The next day (1st August) I sent him (Coiac) a flagon of muscadel wine, which had kept perfectly good during the whole long journey, and a hamper of biscuits which pleased him very much; and that evening he kept our servants with him. The next day he sent me word to come to the court, bringing with me the king's letter, the vestments and the church ornaments and the books, for his master wished to see them. We did accordingly, putting in one cart the books and the chapel, and in another bread, wine and fruit. Then he caused us to explain all about the books and vestments, and many Tartars and Christians and Saracens looked on seated on their horses. When he had finished examining them, he asked if I would give all these things to his master. When I heard this I was shocked, and his words displeased me. Dissimulating, however, I replied: "My lord, we beg that your lord will deign receive this bread, wine and fruit, not as a present, for it is too trifling, but for a blessing, and so that we appear not before him with empty hands. He shall see the letter of the lord King, and by them he shall know why we come to him, and then we will await his pleasure, we and all our belongings. As to these vestments they are holy, and may not be touched except by Friar priests." Then he told us to put them on to go in unto his lord, and this we did. I put on the most costly of the vestments, with a most beautiful cushion (pulvinar) against my breast, and took the Bible which you had given me, and the beautiful Psalter which my lady the Queen had presented me with, and in which were right beautiful pictures. My companion took the missal and the cross, while the clerk (Gosset) put on a surplice and took the censer. And so we came before his (i.e. , Sartach's) dwelling, and they raised the felt which hung before the entry, so that he could see us. Then they made the clerk and the interpreter to bow the knee (three times): of us they did not demand it. Then they enjoined us earnestly to be most careful in going in and coming out not to touch the threshold of the dwelling, and also to chant some blessing for him. So we went in chanting, "Salve, regina!" [J: went in singing the Salve Regina] In the entry of the dwelling there was a bench with cosmos and cups, and all Sartach's wives had come thither and the Mo'al came crowding in around us.

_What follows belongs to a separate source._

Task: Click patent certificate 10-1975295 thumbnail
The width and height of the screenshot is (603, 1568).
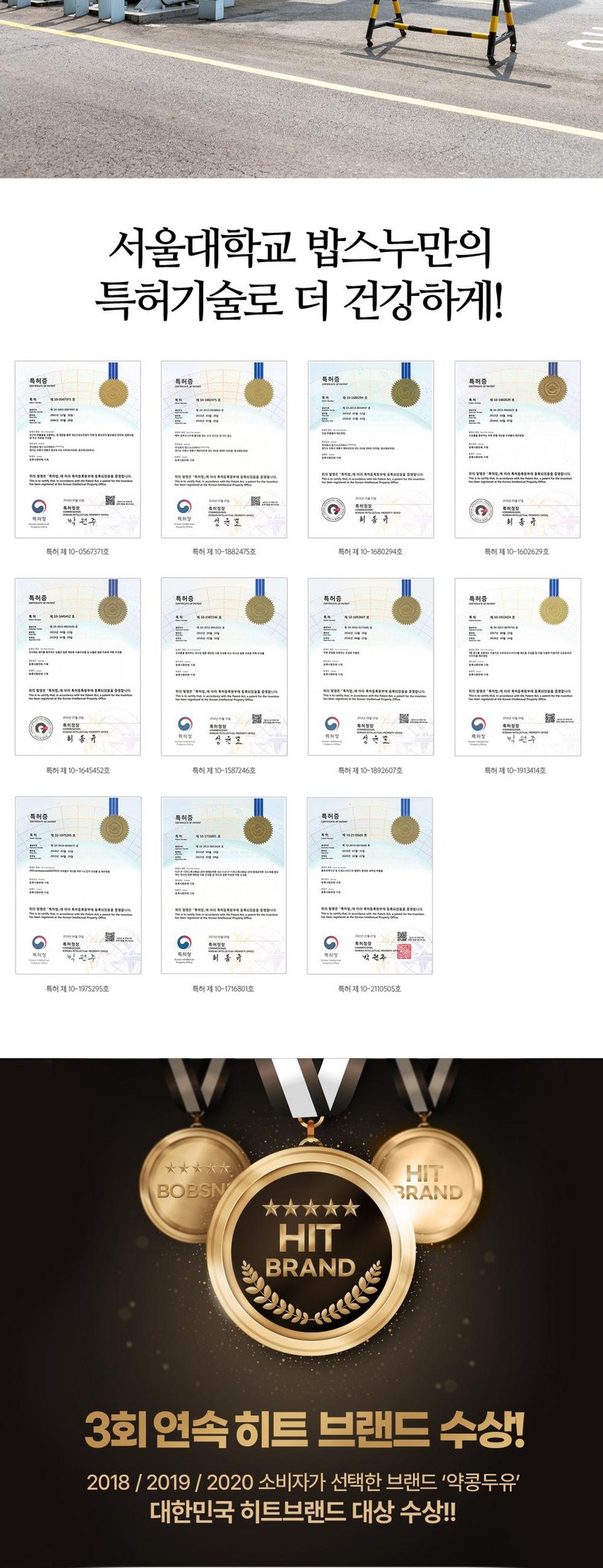Action: tap(78, 885)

[More Nestorians]Living mixed among them, though of alien race [J: alien status] (tanquam advene), are Nestorians and Saracens all the way to Cathay. In fifteen cities of Cathay there are Nestorians, and they have an episcopal see in a city called Segin [=Hsi-king], but for the rest they are purely idolaters. The priests of idols of the nations spoken of all wear wide saffron-colored cowls. There are also among them, as I gathered, some hermits who live in forests and mountains and who are wonderful by their lives and austerity [J: leading lives that are extraordinarily ascetic] . The Nestorians there know nothing. They say their offices, and have sacred books in Syrian, but they do not know the language, so they chant like those monks among us who do not know grammar, and they are absolutely depraved. In the first place they are usurers and drunkards; some even among them who live with the Tartars have several wives like them. When they enter church, they wash their lower parts like Saracens; they eat meat on Friday, and have their feasts on that day in Saracen fashion. The bishop rarely visits these parts, hardly once in fifty years. When he does, they have all the male children, even those in the cradle, ordained priests, so nearly all the males among them are priests. Then they marry, which is clearly against the statutes of the Fathers, and they are bigamists, for when the first wife dies these priests take another. They are all simoniacs, for they administer no sacrament gratis. They are solicitous for their wives and children, and are consequently more intent on the increase of their wealth than of the faith. And so those of them who educate some of the sons of the noble Mo'al, though they teach them the Gospel and the articles of the faith, through their evil lives and their cupidity estrange them from the Christian faith, for the lives that the Mo'al themselves and the Tuins [=Buddhists, from Chinese T'ao-yen: "man of the path." The term properly refers only to priests but Rubruck applies it here to all Buddhists] or idolaters lead are more innocent than theirs.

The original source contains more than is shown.